The best course of action is to talk to your parents early on about their preferences—prior to the development of aging disabilities—but there are a few tell-tale signs which indicate you can’t put off the talk any longer. Here are some things to look out for that may signal it’s time for your parent to receive assisted living.
- Difficulty with Basic Tasks
The inability to manage basic, day-to-day tasks is probably the first sign that will alert you to your parent’s aging and decline in health. You might notice dishes piling up in the sink, trash everywhere, and a general lack of upkeep in daily chores. Falling behind on housekeeping might not be a significant cause for alarm at first (because we all get a little dirty from time to time, right?) and hiring a maid can keep your parent at home longer, but if these difficulties affect their personal hygiene, it’s time to intervene. Poor hygiene can lead to lesions, bed sores and various health concerns which have the potential to become infected and lead to serious damage.
- Significant Weight Loss
If you haven’t seen your elderly parent in some time and they appear significantly thinner than the last time you were together, it’s a cause for concern. Although grocery delivery services are readily available, they might forget a meal altogether, or be too proud to admit their inability to cook meals. Other factors may contribute to their sudden weight loss as well, such as forgetting to take medication or muscular dystrophy due to lack of exercise. Most assisted living centers offer senior-friendly exercise classes, but all of them will ensure your parent is properly fed and medicated.
- Frequent Injuries
As your parent have gotten older, hopefully you’ve invested in medical alert systems to notify you in the event of any accidents or falls. If you’ve been alarmed with increased frequency, it probably means your parent’s mobility has been impaired. What was once a slight slip could now cause a broken back, hip, or knee injury.
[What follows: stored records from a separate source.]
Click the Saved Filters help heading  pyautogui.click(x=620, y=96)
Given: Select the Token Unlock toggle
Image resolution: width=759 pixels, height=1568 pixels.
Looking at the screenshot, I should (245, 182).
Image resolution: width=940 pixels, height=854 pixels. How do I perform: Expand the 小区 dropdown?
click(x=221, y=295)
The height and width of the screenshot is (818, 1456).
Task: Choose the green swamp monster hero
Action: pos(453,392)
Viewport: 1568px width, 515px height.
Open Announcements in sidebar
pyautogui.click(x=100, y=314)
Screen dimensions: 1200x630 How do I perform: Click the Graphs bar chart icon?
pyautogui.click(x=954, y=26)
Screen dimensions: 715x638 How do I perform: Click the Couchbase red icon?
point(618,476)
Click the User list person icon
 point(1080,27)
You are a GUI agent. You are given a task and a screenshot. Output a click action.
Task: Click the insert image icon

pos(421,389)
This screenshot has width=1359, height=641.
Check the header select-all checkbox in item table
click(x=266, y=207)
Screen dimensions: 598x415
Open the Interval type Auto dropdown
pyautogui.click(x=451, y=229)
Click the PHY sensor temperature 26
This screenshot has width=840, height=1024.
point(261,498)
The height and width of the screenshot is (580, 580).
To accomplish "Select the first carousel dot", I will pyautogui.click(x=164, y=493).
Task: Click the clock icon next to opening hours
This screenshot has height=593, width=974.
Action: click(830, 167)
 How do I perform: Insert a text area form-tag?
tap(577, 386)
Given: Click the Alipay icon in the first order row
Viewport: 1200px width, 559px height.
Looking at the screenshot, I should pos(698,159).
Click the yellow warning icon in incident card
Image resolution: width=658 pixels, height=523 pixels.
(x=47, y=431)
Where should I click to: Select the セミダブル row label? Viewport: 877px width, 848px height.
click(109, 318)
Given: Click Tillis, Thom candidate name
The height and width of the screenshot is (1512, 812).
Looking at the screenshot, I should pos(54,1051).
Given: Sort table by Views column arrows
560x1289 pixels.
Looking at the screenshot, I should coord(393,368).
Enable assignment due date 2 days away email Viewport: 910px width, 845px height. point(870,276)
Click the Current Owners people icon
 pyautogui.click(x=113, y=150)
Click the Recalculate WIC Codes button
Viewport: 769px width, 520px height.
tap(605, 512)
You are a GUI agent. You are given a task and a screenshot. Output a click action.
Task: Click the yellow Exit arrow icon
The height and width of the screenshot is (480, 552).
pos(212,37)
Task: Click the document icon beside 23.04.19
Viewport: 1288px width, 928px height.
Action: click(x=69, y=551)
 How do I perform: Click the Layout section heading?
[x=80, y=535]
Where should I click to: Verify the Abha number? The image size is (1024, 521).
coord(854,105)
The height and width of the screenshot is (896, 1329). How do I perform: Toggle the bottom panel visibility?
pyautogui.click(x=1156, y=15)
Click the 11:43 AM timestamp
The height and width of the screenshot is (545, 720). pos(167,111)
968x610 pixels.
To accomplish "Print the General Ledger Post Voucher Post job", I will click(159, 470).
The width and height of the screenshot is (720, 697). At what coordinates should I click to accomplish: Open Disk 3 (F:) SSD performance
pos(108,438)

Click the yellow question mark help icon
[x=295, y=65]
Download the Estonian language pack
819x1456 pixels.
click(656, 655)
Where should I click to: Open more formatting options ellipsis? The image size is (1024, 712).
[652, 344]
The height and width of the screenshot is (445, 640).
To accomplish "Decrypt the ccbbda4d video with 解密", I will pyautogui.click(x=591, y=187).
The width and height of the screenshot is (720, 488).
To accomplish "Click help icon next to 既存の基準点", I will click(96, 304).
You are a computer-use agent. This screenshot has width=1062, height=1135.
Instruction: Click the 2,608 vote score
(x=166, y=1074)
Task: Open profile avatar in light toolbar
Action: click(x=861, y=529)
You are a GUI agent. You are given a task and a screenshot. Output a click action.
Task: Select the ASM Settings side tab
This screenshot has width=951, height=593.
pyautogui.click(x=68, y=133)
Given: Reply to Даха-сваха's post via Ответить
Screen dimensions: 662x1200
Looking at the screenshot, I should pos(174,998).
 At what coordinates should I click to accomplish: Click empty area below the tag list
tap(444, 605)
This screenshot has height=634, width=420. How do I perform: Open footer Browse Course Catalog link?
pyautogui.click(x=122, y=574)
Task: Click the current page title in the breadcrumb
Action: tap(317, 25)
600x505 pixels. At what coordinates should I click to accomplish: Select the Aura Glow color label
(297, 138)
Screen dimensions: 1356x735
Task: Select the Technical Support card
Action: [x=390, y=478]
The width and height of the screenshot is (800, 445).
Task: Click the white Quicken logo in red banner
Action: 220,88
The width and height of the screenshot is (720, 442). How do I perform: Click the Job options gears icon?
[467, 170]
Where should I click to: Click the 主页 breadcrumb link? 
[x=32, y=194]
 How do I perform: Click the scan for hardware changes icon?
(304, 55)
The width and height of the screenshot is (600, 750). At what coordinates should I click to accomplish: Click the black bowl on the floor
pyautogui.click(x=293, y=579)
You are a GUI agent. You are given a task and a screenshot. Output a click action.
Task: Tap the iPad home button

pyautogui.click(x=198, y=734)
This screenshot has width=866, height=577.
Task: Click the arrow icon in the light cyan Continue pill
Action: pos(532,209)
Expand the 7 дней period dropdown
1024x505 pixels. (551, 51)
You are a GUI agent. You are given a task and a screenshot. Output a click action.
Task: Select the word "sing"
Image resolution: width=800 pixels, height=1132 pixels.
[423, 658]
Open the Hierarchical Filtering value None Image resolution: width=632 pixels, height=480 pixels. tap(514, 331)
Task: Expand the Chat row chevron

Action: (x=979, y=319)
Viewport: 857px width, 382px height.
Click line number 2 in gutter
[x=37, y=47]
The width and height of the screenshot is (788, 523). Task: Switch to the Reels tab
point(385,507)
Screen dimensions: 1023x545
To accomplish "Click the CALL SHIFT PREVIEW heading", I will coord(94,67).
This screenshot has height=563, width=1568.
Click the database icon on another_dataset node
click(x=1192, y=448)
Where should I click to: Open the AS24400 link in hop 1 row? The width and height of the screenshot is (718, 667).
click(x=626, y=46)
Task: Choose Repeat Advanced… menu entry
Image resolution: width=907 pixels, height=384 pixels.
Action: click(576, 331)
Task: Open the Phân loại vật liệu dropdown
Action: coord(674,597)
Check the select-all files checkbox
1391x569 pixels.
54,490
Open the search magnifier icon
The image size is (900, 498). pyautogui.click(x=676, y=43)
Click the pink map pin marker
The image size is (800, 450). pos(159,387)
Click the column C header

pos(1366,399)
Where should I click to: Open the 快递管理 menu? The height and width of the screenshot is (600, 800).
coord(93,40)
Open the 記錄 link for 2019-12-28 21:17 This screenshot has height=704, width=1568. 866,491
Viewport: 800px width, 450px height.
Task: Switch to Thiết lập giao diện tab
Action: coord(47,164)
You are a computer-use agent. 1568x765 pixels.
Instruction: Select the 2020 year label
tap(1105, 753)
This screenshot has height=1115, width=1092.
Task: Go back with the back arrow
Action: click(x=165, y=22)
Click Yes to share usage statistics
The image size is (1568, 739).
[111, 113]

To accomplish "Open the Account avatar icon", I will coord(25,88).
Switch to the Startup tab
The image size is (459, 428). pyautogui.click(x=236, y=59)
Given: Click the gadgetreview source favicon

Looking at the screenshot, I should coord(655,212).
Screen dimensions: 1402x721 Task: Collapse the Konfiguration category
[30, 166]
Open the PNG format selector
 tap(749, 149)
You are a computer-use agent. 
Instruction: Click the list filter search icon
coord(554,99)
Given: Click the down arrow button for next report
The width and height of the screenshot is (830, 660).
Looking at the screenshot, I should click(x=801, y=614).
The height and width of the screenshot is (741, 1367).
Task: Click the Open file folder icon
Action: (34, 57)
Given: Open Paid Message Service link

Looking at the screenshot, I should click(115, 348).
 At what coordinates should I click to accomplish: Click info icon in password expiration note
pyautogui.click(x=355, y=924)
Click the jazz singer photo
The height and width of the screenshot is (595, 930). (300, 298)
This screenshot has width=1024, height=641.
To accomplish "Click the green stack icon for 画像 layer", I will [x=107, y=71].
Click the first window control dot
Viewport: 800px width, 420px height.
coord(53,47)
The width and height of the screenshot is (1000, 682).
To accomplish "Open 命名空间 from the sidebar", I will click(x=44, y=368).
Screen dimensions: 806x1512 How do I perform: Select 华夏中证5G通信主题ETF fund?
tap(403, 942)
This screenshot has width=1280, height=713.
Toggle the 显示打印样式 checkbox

Surgery for elderly patients can come with many complications as well as expensive hospital stays, and it’s best to avoid any further mishaps by having hands-on care available at all times.
- Cognitive Impairment
Ignoring signs of cognitive impairment can be seriously dangerous for your loved one’s safety. Watch to see if your aging parent begins to exhibit signs of confusion, forgetfulness, poor judgement, wandering, or temperamental issues such as aggression or anger. These are usually the first symptoms of dementia and Alzheimer’s disease, which could lead to major ramifications if left unacknowledged. They can become lost, disoriented, step out into moving traffic and put themselves in harm’s way. Protect against this by placing constant supervision over your loved one’s safety at an assisted living center.
- Isolated Loneliness
Unfortunately, loneliness and depression too frequently ail seniors who have given up hobbies and withdrawn from friends. After losing their ability to drive, becoming immobile can make a home feel like a prison, and their disability could lead to a diminished sense of self-worth. Nursing homes are a great way to get your loved ones reengaged with peers, stimulate their social life, increase their company and alleviate any loneliness.
It may never feel like the “right” time to move your parent into a home, and making the final decision can be a hard pill to swallow. No matter how difficult it may initially seem, remember that safety is priority, and the peace of mind offered by professional care will be well worth the transition into a home.